BEGIN Input data

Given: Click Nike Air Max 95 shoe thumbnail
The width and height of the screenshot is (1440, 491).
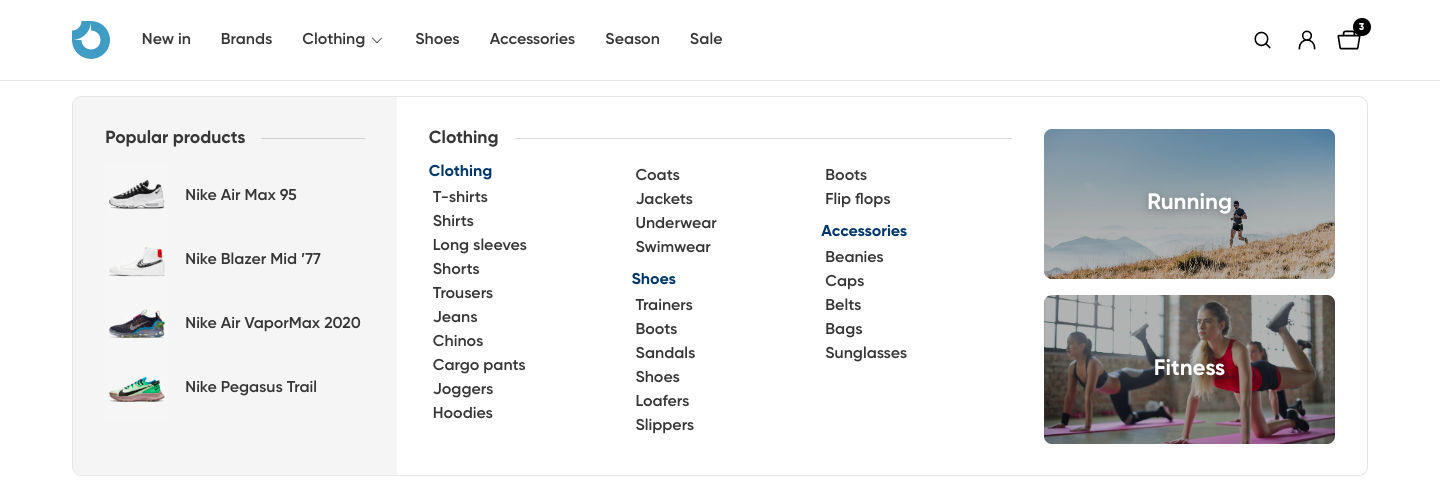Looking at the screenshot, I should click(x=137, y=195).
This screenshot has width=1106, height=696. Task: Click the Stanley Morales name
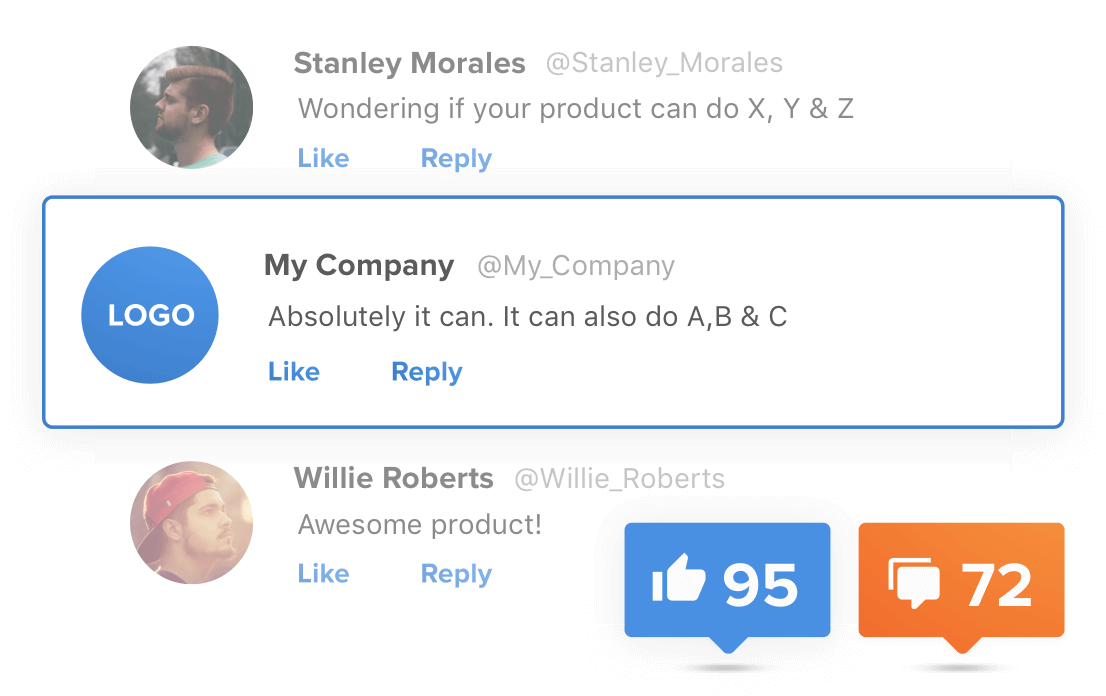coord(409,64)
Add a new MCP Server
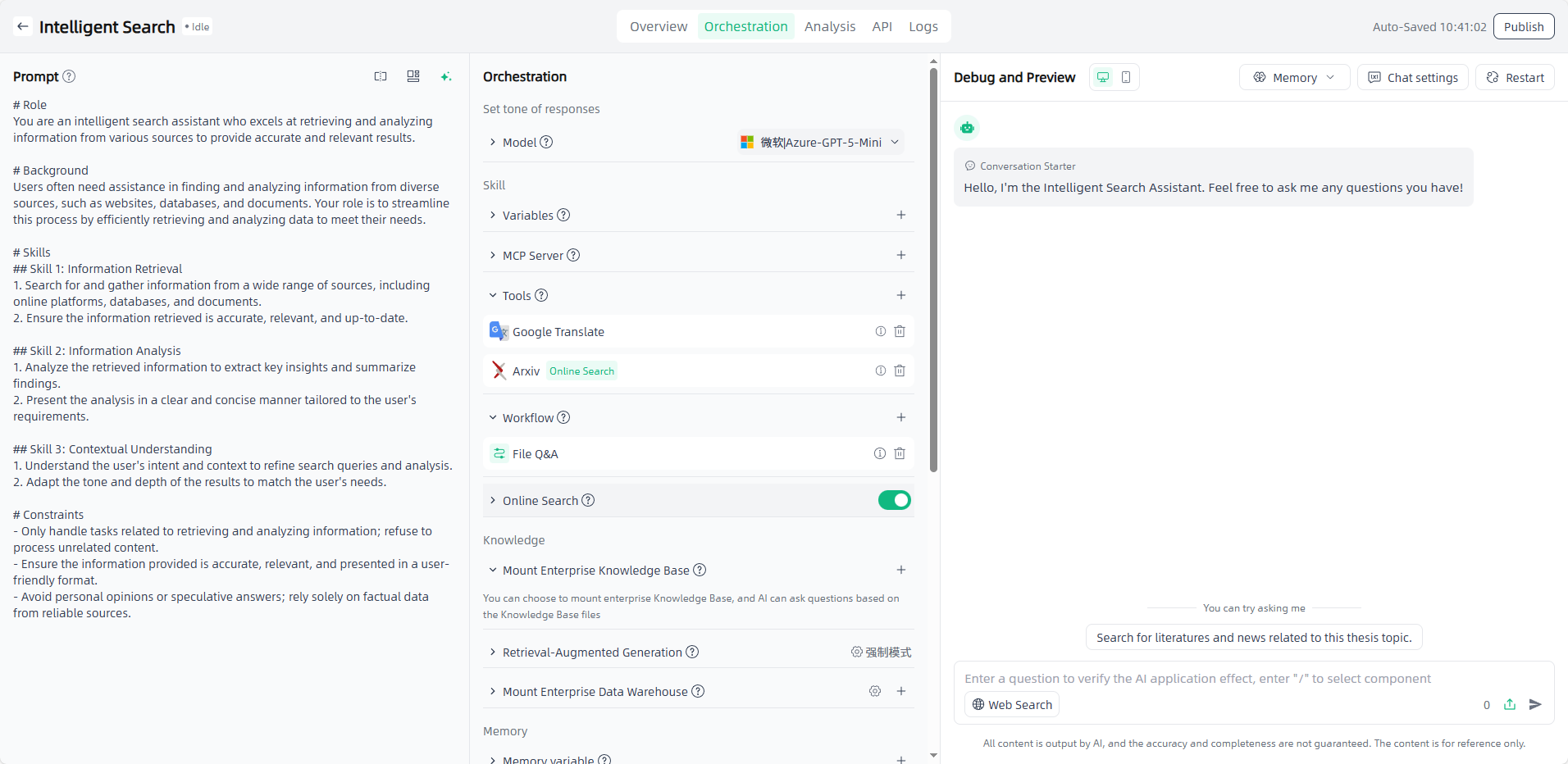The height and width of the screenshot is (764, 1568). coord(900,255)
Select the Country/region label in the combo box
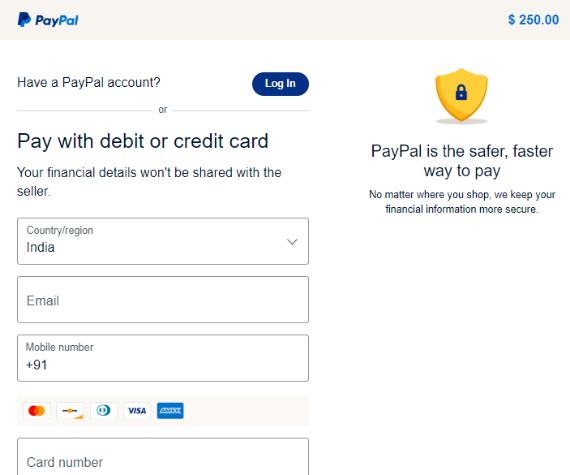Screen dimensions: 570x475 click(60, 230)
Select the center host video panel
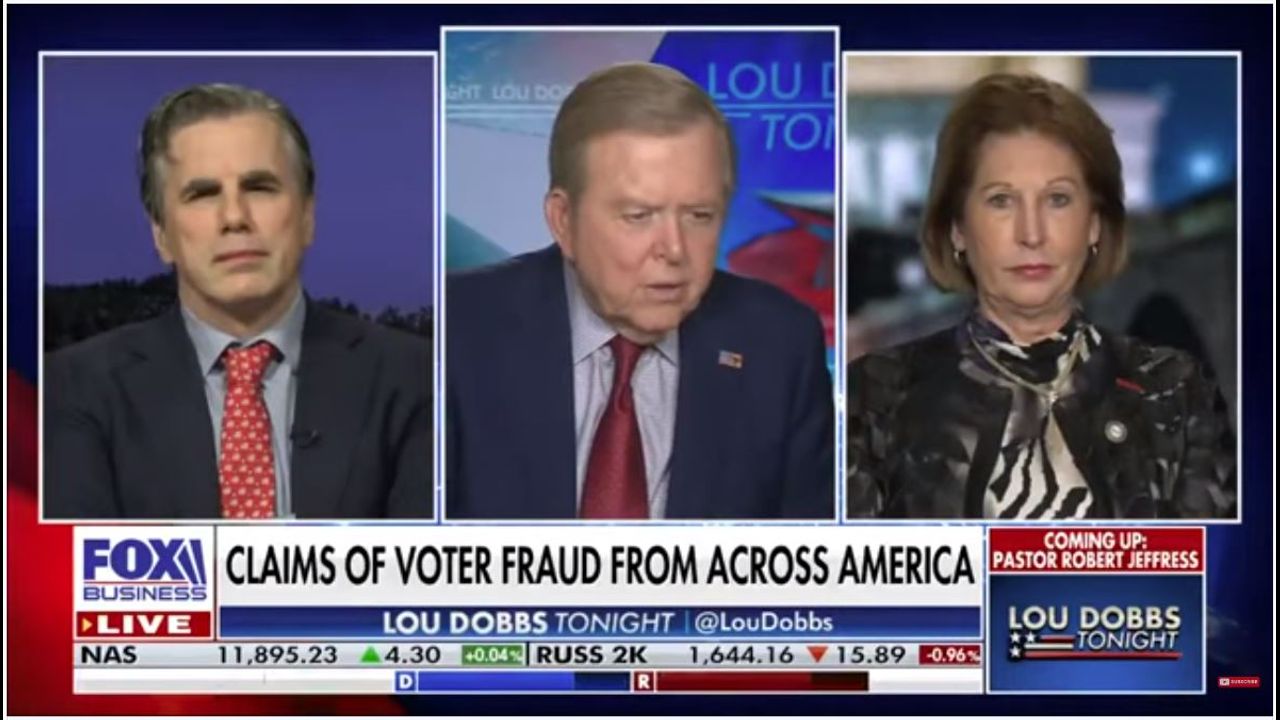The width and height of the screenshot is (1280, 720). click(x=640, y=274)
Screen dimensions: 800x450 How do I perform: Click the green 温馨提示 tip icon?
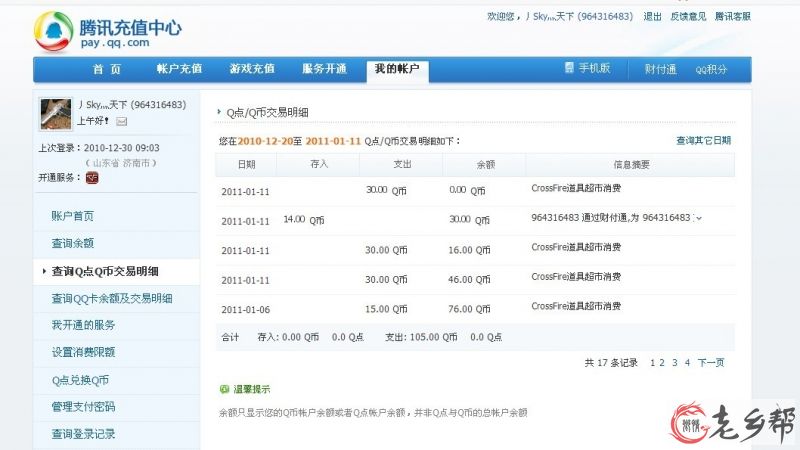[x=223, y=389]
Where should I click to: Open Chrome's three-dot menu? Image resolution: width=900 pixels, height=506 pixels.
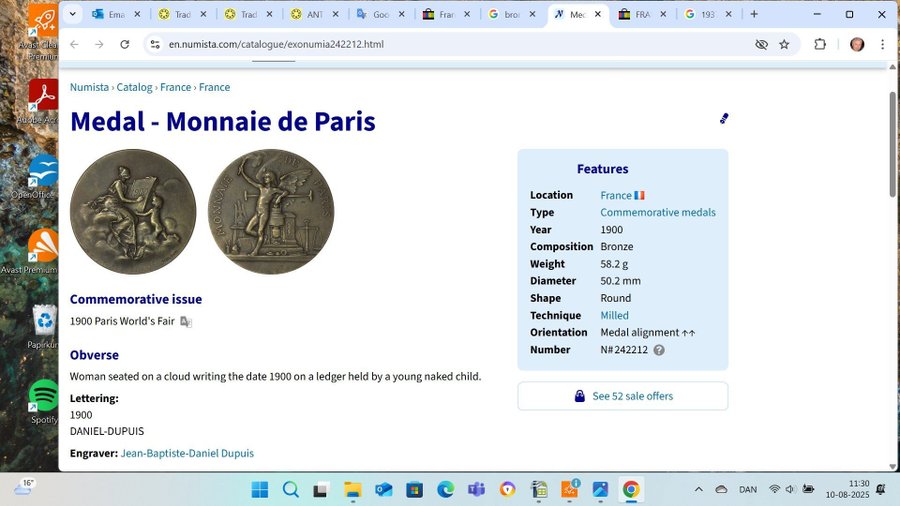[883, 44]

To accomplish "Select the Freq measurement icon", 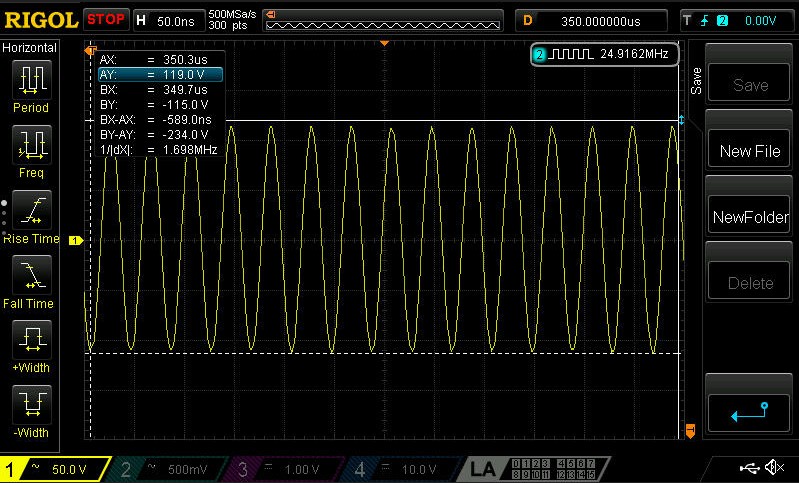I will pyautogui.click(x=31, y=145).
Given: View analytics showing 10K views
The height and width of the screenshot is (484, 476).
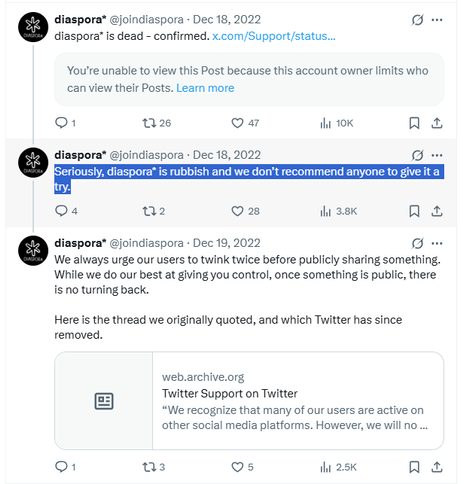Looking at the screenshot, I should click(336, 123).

END Input data

If a line in the entries holds the string "Given", it belongs in the tally; state the tally alone.

2